Katılımcılardan, hızlı bir kelime duyduktan sonra doğru nesne görüntüsünü tanımlamaları istendi. Daha sonra daha önce gördükleri nesnelere ilişkin tanıma hafızaları test edildi. Katılımcıların, öğeyi tanıdıkları takdirde "eski" etiketli kutuya, tanımadıkları takdirde "yeni" etiketli kutuya tıklamaları gerekiyordu.
Bulgular, hem tek dilli hem de iki dilli kişilerde çok sayıda rakibi olan nesnelere (bardak, böcek, konuşmacı gibi) yönelik tanıma hafızasının, düşük rakiplere sahip nesnelere (araba gibi) göre daha gelişmiş olduğunu gösterdi. Buna ek olarak, iki dil bilenler, diller arası rakipler için de etki gösterdi (örneğin saat, klavo) ve bu da genel bir hafıza avantajı sağladı.
İlginçtir ki, ikinci dil yeterliliği çok önemli bir rol oynadı. Bellek avantajı, ikinci dil yeterliliği yüksek olan iki dilli kişilerde, ikinci dil yeterliliği düşük olan iki dilli ve tek dilli kişilere göre en derindi. Açıkçası, iki dilli cellat oyununu verimli bir şekilde oynamak için, ikinci dilde yüksek yeterlilik geliştirmeniz gerekir, böylece sözcükleri birinci dilinkilerle rakip haline gelir.

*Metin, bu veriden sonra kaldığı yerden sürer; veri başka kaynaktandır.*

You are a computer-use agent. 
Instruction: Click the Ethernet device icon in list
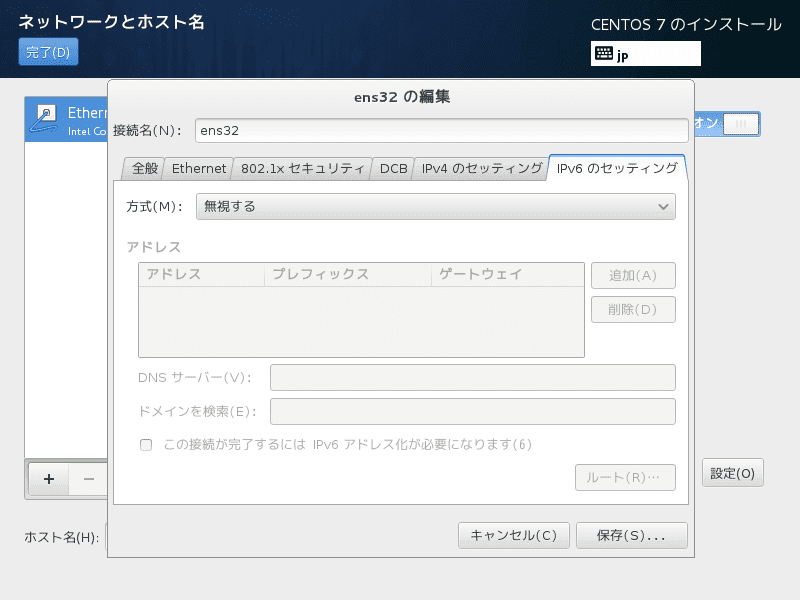(x=46, y=118)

Göz izleme verileri, daha fazla rakibi olan öğelere en uzun süre bakıldığını doğruladı ve bu da daha sonra bu öğeler için hafıza avantajına yol açtı. Bu bulgular, iki dilli bilişsel sistemin oldukça etkileşimli olduğunu ve tanıma belleği gibi diğer bilişsel bileşenleri etkileyebileceğini göstermektedir.
Diğer çalışmalar ayrıca, dikkat dağıtıcı bilgilerin bastırılmasını gerektiren sınıflandırma görevlerinde, iki dillilerde tek dillilere göre daha gelişmiş hafıza işlemeyi göstermektedir. Bu kesinlikle iki dilli kişilerin çoklu görevlerde daha verimli olduklarını ve özellikle de görev alakasız bilgilerin göz ardı edilmesini gerektirdiğinde (gürültülü bir kafede çalışmayı düşünün) eldeki göreve daha iyi odaklanabildiklerini gösterebilir.
Ortaya çıkan tablo, iki dilliliğin hafıza ve kategorizasyon gibi temel bilişsel işlevleri geliştiren bilişsel bir araç olduğu yönündedir. İki dilli adam asmaca daha zorlu bir oyundur, ancak sonuçta karşılığını veren bir oyundur.